Work item = Within the records below is a range that opens at the line with "You are a computer-use agent. Screen" and closes at the line with "You are a computer-use agent. Viewport: 641px". Return that range word for word, both ends included, and only that range.
◆ ◆ ◆
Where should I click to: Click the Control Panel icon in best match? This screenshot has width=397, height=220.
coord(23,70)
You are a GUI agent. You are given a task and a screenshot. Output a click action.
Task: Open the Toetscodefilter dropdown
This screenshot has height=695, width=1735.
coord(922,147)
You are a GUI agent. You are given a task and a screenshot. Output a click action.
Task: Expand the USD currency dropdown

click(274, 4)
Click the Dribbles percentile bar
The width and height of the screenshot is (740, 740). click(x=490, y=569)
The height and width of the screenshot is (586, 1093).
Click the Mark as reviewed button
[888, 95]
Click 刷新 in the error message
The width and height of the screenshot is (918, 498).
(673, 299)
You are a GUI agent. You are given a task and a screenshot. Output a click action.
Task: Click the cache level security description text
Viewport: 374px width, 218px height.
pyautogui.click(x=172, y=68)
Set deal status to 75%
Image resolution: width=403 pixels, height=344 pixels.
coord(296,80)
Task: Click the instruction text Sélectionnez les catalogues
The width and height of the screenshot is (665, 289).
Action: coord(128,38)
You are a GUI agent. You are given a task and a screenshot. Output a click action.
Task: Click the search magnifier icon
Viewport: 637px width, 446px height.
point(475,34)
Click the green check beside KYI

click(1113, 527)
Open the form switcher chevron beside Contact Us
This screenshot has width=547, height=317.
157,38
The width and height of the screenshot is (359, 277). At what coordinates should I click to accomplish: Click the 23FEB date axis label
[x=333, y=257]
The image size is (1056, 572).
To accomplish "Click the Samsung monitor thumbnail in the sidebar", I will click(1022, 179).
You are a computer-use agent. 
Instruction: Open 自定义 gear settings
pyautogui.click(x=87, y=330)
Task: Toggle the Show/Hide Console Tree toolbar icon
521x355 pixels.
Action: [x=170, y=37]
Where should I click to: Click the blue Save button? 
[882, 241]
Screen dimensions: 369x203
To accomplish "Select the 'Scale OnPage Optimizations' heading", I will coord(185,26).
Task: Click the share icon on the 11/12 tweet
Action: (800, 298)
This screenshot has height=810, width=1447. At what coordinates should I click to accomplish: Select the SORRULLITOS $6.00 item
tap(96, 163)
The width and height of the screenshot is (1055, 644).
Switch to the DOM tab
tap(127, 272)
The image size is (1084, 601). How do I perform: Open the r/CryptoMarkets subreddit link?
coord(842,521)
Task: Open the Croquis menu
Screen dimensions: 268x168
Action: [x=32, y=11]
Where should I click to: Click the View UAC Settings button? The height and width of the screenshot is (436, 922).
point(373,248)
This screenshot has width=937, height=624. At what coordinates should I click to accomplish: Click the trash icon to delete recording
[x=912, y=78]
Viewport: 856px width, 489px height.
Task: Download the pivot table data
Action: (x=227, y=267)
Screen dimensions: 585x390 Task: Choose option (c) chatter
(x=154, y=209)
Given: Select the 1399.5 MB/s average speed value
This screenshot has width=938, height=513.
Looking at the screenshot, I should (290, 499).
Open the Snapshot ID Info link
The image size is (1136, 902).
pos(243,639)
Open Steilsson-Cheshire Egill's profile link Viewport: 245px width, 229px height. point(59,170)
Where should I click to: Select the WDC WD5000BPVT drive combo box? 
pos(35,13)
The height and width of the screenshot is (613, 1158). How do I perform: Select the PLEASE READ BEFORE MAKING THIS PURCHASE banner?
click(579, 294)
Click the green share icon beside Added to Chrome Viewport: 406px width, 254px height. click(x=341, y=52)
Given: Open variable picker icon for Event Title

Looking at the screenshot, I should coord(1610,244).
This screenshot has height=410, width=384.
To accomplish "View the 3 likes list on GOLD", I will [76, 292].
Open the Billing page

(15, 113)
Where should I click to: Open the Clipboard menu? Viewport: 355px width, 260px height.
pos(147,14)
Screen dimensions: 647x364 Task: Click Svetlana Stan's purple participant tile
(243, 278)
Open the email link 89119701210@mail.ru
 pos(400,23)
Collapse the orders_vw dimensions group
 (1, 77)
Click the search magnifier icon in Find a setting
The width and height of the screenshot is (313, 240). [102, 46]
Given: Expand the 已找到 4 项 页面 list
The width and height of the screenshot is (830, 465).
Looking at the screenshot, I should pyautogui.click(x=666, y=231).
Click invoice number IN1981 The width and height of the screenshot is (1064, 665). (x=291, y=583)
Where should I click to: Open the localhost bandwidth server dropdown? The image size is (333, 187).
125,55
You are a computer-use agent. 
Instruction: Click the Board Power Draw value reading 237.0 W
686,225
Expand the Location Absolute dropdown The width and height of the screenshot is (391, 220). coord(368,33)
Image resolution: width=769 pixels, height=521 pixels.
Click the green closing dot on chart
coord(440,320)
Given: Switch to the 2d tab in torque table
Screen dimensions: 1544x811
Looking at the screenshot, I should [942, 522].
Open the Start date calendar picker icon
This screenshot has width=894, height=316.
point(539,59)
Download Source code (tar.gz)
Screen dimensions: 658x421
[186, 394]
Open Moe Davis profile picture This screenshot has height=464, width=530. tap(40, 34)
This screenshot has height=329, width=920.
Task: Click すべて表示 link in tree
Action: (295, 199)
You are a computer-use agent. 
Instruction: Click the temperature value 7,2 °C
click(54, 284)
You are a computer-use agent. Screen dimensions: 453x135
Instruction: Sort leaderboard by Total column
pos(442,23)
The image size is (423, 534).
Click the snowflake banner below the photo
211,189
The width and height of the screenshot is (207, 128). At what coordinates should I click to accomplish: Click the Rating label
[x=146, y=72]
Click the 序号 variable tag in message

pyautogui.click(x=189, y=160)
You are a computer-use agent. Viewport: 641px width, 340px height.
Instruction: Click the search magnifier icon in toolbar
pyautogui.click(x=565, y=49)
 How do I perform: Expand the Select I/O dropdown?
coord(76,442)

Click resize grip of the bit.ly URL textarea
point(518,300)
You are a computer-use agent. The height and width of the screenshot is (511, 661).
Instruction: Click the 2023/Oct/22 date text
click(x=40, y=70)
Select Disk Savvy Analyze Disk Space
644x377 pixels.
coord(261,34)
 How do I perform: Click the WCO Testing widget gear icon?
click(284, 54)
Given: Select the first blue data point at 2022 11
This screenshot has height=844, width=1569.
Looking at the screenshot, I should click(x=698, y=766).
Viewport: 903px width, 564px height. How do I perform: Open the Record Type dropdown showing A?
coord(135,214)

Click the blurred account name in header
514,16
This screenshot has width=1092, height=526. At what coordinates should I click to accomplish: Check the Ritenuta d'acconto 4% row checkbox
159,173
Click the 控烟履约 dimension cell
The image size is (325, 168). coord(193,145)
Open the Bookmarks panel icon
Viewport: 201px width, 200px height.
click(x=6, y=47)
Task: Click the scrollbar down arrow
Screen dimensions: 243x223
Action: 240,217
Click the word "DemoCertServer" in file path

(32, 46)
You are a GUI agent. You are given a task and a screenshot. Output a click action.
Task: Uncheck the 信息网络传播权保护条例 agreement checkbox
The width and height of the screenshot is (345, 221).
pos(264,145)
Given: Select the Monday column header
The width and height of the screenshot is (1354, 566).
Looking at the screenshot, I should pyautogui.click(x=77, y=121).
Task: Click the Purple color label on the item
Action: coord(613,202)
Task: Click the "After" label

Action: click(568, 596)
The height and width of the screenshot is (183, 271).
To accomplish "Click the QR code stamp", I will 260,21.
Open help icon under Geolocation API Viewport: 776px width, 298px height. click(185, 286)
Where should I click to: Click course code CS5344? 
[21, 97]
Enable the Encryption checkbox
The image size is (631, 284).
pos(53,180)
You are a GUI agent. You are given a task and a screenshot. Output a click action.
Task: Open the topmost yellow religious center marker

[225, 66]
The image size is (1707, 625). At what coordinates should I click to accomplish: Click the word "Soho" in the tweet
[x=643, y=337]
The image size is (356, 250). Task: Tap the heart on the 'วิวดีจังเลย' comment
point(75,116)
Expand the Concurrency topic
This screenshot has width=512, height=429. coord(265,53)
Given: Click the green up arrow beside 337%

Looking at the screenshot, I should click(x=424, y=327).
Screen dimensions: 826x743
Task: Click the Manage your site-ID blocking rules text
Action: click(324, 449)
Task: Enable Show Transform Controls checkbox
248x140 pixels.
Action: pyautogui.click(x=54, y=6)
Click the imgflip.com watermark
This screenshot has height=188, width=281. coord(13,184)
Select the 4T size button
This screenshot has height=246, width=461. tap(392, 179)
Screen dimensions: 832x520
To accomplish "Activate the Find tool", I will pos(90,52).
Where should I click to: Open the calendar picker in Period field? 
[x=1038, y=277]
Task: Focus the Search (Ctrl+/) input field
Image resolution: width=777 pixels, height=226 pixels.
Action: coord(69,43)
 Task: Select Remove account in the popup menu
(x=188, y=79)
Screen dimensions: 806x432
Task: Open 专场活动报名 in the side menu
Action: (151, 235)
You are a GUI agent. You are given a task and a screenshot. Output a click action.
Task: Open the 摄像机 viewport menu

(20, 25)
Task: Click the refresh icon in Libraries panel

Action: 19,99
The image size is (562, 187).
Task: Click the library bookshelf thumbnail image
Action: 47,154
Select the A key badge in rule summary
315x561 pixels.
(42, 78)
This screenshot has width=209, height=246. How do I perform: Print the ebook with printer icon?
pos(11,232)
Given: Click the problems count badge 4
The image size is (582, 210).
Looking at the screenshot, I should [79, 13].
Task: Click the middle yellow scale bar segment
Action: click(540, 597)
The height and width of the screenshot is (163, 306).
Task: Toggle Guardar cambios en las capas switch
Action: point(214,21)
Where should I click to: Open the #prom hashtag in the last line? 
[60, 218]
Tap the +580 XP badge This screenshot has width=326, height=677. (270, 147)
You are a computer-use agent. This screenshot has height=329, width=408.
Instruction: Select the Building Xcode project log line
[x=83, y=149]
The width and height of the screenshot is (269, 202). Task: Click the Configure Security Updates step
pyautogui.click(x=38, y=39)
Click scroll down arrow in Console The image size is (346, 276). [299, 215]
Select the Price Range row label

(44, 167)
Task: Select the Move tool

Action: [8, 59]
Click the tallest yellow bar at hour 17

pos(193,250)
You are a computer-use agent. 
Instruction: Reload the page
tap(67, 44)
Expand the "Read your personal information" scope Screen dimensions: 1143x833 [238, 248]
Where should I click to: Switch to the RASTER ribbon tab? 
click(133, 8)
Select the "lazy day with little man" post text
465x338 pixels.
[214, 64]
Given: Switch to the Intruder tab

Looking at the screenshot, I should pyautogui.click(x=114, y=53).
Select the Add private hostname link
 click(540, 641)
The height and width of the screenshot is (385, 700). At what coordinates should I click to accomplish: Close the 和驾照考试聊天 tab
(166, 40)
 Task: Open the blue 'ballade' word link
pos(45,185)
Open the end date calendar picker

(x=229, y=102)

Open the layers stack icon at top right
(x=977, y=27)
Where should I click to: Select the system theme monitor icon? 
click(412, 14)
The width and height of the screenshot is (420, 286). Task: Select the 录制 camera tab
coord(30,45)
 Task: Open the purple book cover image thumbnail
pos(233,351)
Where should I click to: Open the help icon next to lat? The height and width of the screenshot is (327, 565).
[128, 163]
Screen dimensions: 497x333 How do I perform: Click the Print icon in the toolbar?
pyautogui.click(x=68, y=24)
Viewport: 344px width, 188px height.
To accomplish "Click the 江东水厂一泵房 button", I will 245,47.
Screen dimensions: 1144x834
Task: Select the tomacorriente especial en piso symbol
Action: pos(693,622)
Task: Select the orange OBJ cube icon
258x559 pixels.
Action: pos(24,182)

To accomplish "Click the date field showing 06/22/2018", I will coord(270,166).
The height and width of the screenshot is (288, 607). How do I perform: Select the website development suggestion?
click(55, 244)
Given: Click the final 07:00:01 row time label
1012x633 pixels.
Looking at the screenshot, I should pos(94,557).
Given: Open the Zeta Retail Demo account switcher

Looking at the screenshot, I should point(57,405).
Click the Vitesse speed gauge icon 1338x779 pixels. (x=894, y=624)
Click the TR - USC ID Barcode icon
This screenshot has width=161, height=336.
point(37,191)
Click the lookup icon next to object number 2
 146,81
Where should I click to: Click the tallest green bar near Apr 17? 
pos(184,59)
◆ ◆ ◆
Output for this exercise =
You are a computer-use agent. Screen dimensions: 453x135
Instruction: Sort leaderboard by Total column
pos(442,23)
The image size is (423, 534).
Click the snowflake banner below the photo
211,189
The width and height of the screenshot is (207, 128). At what coordinates should I click to accomplish: Click the Rating label
[x=146, y=72]
Click the 序号 variable tag in message

pyautogui.click(x=189, y=160)
You are a computer-use agent. Viewport: 641px width, 340px height.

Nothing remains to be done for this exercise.